(Extracted records Opens)

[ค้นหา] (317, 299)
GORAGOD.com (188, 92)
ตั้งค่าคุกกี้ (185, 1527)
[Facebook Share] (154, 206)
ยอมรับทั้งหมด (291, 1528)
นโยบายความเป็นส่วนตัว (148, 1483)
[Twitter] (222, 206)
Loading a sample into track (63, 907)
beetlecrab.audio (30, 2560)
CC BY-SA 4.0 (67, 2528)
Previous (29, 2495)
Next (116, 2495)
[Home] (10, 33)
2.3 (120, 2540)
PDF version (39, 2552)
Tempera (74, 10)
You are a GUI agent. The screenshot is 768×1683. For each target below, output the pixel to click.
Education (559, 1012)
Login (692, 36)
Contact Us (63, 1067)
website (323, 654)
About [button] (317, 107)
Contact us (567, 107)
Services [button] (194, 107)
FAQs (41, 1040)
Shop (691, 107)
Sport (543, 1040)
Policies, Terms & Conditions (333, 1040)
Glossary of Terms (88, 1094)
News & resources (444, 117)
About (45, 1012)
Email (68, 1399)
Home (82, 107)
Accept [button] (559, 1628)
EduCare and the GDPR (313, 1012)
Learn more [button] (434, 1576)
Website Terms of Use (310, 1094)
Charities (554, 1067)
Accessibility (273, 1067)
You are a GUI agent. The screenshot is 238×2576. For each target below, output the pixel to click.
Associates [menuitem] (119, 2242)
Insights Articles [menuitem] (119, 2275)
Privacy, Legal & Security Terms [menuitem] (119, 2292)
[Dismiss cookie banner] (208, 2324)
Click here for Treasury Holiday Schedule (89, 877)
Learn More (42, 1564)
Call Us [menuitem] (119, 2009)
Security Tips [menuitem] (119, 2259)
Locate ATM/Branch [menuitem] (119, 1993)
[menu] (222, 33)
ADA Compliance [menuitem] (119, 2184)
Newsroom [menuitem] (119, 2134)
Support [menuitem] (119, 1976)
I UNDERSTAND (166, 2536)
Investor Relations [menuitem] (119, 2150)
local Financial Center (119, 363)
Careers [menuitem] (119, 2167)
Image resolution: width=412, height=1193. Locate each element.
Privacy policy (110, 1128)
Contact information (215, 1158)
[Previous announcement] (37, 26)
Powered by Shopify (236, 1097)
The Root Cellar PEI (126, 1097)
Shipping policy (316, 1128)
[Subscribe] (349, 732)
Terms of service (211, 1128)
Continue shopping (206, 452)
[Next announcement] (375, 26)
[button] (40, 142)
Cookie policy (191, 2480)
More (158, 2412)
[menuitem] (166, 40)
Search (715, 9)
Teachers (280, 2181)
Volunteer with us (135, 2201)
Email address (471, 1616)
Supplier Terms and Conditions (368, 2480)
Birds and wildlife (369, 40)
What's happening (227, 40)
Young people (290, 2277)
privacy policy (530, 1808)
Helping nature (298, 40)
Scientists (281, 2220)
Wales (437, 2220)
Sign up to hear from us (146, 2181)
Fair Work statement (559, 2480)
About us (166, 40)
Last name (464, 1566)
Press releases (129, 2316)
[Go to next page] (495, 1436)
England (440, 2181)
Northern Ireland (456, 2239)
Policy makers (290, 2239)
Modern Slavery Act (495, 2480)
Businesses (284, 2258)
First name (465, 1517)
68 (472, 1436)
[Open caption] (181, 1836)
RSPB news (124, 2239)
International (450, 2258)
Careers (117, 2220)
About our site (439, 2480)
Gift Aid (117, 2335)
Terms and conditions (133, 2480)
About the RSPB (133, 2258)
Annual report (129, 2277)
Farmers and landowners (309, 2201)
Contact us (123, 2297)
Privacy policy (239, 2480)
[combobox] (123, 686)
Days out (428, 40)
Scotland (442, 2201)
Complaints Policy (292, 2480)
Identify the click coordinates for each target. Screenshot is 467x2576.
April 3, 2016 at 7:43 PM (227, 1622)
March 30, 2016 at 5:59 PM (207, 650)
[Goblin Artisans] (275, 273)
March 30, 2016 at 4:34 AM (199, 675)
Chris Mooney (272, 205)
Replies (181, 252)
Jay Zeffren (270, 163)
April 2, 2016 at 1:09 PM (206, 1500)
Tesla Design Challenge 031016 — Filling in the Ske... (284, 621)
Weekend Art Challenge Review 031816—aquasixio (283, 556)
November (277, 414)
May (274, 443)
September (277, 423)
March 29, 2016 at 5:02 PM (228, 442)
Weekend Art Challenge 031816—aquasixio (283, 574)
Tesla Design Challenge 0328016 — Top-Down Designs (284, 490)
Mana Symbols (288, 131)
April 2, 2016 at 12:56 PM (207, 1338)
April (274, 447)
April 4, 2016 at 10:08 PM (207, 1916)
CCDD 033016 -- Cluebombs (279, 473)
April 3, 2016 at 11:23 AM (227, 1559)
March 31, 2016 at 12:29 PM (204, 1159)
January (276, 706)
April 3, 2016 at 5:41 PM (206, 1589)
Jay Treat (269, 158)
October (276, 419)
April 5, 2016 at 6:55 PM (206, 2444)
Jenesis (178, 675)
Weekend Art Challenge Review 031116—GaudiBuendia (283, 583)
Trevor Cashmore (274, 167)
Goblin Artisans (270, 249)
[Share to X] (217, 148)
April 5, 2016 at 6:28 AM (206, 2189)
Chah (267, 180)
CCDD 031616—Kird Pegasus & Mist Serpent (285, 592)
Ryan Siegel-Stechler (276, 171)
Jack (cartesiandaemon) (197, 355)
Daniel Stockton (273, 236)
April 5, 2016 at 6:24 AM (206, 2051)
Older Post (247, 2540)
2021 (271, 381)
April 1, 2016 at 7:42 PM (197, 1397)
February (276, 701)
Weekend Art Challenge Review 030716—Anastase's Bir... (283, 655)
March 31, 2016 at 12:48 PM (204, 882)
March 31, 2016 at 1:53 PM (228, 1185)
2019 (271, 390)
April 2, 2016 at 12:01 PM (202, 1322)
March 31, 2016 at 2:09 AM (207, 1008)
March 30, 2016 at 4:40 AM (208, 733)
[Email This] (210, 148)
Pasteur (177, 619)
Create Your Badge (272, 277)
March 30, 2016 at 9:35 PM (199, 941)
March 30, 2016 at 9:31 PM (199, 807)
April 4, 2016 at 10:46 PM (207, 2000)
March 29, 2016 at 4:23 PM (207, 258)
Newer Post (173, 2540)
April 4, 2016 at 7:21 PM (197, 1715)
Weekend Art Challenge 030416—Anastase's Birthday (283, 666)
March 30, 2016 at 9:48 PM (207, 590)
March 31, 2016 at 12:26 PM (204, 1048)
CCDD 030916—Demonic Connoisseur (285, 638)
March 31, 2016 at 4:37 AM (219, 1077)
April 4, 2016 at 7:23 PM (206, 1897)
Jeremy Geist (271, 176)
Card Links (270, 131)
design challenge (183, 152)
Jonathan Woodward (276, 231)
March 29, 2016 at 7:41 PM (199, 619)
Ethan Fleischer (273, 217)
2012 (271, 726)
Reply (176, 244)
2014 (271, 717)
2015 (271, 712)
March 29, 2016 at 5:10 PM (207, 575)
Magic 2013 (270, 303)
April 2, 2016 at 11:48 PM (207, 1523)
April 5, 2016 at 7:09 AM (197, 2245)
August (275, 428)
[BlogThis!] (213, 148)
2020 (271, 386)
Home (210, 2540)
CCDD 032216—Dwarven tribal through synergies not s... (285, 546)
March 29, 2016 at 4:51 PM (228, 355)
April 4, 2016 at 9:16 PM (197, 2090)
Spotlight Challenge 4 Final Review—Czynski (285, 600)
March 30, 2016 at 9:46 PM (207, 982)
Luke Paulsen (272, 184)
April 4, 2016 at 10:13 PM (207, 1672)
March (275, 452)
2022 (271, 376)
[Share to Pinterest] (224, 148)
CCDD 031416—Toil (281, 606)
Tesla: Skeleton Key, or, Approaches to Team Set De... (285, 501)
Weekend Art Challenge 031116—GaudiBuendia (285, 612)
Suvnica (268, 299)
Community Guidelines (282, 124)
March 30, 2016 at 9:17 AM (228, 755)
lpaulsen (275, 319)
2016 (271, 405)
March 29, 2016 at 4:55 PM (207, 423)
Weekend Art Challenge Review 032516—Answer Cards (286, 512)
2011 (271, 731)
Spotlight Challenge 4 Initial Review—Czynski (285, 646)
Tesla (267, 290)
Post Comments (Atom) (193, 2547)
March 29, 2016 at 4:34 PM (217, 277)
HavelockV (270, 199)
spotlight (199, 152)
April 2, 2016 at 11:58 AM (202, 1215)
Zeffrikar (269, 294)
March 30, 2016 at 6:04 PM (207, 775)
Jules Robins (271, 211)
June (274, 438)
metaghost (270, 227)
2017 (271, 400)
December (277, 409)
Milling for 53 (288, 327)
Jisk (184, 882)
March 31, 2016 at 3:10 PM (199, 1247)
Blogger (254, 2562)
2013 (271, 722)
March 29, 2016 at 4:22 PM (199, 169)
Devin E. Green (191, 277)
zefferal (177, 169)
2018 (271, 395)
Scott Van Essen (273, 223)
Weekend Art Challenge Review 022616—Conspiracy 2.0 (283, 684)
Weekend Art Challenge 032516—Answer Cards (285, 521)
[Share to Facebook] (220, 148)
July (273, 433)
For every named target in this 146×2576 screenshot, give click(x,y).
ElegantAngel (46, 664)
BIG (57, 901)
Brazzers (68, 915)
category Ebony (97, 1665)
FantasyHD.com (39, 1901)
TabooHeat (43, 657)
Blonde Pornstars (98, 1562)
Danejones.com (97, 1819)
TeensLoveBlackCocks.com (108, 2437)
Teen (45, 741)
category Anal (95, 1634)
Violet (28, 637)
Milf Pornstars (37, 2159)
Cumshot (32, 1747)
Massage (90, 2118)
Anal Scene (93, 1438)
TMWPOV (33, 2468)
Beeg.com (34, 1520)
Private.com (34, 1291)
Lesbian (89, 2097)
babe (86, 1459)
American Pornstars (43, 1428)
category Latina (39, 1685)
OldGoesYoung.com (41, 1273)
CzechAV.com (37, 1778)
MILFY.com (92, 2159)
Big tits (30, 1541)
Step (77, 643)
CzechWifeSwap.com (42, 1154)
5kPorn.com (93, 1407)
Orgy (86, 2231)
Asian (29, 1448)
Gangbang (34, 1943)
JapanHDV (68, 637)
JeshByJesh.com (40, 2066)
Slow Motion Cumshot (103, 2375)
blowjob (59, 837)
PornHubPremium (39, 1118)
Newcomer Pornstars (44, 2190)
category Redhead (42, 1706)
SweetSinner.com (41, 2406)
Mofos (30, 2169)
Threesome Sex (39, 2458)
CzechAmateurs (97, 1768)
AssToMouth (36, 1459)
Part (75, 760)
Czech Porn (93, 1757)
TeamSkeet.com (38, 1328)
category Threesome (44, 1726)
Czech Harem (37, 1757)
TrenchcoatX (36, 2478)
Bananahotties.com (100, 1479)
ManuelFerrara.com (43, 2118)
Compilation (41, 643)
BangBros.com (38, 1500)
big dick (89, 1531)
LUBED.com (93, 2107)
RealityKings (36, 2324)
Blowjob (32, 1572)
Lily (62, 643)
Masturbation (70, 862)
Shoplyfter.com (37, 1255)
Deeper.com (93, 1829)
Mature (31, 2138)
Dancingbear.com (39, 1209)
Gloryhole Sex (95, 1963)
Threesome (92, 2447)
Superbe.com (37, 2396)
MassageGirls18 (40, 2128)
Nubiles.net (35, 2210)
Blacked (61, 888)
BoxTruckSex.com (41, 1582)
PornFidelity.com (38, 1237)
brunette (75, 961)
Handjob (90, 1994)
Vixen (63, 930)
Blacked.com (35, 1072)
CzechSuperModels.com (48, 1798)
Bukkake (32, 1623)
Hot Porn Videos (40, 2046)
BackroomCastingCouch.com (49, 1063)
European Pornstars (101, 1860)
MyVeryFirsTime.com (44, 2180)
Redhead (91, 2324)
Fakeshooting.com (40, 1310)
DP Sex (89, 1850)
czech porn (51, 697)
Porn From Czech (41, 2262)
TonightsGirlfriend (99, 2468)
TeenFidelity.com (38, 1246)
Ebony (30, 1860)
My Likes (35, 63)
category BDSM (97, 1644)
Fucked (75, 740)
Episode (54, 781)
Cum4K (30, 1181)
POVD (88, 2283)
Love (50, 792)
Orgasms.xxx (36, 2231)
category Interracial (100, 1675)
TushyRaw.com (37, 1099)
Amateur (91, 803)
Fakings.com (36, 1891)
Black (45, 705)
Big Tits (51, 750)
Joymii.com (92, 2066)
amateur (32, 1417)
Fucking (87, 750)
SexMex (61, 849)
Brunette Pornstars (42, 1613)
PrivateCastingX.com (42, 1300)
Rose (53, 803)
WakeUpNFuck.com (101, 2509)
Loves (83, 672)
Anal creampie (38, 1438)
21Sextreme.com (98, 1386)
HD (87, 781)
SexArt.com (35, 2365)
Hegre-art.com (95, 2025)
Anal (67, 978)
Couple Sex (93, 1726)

(Extracted records Closes)

* [Task to carry out]:
Please return only the lines from the one that contains "Anal creampie (38, 1438)" through the final line of the entries, each exactly as written.

* [Exercise output]:
Anal creampie (38, 1438)
21Sextreme.com (98, 1386)
HD (87, 781)
SexArt.com (35, 2365)
Hegre-art.com (95, 2025)
Anal (67, 978)
Couple Sex (93, 1726)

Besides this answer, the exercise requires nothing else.